In a way, the requirements of radio may make Kent appear a better newspaperman than Superman comic books and movies did. On the radio, with no visuals to help tell the story, journalist characters had to work harder at being storytellers — they conducted interviews, asked follow-up questions, and described scenes as they developed.
The announcer routinely identifies Kent as the paper’s “star reporter,” which is impressive, considering that this August, 1940, episode is only six months after the character walked into the Daily Planet newsroom for the first time. (Here’s my podcast item about Clark Kent’s radio origin.)
“It wasn’t as difficult as it sounds.” — typical response from Clark Kent, after the resourceful reporter appears to do things that would take a Superman.
The bathysphere adventure began last week when editor Perry White introduced Kent to a scientist who has invented a new deep-sea exploration vehicle, supposedly for ichthyological research. In this one, we find out it’s more than that — a fortune in gold. No wonder pirates are after the scientist and his ship!
The Internet Archive has several pages of the series, The Adventures of Superman, which was broadcast daily for more than a decade. That page includes the full 12-part bathysphere adventure, which I started posting here with last weekend’s two episodes.
In today’s second episode, Part IV of Professor Thorpe’s Bathysphere… Kent learns why their destination is called “Octopus Bay…” He also invokes the name of editor Perry White — and his story expectations — to convince the scientist to let the courageous Kent join the bathysphere crew for a descent to the bottom of the sea.
Even at the bottom of the sea, Kent moves along the audio-only narrative by being a good reporter, full of questions for the professor as a diver leaves the diving-bell: “Professor, would you mind explaining how that safety chamber works? … Didn’t the water rush into the chamber when he opened the outer door?” Unfortunately, Kent’s curiosity may distract both of them from the oxygen-level gauge in their control-room.
(Toward the end of this episode, we also find out that 1940’s Superman didn’t have quite the strength and invulnerability of the versions of the character in later decades.)

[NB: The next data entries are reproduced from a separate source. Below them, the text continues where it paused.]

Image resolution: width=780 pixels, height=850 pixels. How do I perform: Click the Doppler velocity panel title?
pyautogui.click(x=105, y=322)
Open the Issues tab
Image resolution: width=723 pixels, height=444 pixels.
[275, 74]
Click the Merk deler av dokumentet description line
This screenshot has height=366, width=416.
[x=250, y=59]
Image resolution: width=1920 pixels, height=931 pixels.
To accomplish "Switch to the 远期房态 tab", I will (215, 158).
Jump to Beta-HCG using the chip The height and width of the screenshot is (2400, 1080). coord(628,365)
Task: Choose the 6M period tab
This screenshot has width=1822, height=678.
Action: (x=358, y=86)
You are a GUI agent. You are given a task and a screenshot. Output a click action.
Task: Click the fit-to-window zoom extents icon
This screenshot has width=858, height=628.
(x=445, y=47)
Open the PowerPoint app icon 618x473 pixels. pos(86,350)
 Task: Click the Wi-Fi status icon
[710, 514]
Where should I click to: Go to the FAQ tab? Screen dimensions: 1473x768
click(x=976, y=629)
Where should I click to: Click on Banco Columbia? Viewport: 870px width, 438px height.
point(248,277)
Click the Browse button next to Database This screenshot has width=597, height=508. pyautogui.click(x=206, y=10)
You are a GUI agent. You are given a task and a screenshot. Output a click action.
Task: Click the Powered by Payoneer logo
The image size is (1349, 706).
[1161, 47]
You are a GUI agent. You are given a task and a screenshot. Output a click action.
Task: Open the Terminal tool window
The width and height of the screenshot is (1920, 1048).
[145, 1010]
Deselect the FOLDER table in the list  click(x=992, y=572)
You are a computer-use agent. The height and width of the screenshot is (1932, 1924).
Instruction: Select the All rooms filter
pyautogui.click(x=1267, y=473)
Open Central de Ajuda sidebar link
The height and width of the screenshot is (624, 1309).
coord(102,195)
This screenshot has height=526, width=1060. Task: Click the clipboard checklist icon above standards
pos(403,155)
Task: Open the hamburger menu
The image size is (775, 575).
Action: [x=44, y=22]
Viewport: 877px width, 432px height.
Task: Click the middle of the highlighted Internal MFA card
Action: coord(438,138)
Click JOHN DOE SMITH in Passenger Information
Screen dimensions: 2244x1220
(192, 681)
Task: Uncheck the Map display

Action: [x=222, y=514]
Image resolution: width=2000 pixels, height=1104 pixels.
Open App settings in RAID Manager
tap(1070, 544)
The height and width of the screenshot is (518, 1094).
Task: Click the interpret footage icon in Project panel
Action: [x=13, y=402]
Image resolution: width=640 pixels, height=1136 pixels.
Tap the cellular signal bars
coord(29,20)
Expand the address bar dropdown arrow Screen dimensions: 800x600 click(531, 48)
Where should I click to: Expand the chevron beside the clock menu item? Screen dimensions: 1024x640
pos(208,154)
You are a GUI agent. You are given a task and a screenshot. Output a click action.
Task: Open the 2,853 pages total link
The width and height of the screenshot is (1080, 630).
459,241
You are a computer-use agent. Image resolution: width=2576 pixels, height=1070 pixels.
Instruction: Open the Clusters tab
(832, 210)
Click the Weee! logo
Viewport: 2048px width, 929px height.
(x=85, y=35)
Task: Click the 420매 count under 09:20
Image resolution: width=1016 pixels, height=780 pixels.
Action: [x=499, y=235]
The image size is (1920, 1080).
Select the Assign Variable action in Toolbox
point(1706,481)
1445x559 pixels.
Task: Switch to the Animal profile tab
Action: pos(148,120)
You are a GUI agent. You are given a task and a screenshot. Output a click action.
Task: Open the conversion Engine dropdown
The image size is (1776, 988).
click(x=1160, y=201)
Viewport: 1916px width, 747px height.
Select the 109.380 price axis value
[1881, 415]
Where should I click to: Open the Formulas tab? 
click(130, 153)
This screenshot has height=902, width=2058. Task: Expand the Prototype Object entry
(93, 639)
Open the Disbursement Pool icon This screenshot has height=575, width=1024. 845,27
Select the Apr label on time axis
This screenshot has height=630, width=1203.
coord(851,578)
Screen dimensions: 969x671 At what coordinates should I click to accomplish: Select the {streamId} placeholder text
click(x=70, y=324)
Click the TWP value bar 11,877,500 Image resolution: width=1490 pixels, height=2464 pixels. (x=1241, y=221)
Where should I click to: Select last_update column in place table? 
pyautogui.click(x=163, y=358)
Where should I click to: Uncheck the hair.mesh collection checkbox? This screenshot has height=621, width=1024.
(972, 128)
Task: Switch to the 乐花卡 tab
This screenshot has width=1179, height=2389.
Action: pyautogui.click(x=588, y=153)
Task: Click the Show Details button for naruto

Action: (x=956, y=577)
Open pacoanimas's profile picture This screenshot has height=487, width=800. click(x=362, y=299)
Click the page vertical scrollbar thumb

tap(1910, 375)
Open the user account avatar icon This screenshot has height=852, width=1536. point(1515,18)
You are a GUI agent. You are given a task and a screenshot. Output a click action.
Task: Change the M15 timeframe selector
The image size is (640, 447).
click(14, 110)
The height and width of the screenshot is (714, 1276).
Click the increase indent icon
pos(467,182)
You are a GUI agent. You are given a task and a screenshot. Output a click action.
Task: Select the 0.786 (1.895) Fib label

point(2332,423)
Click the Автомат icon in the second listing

Footnote: Come to think of it, Professor Thorpe isn’t the first professor or scientist Clark Kent has met. The first humans he encountered — after arriving on Earth fully-grown, a departure from the later “childhood in Smallville” storyline in the comics — were a professor and his son, and the first story he worked on with Lois Lane was another scientist-profile, one that she wasn’t very excited about.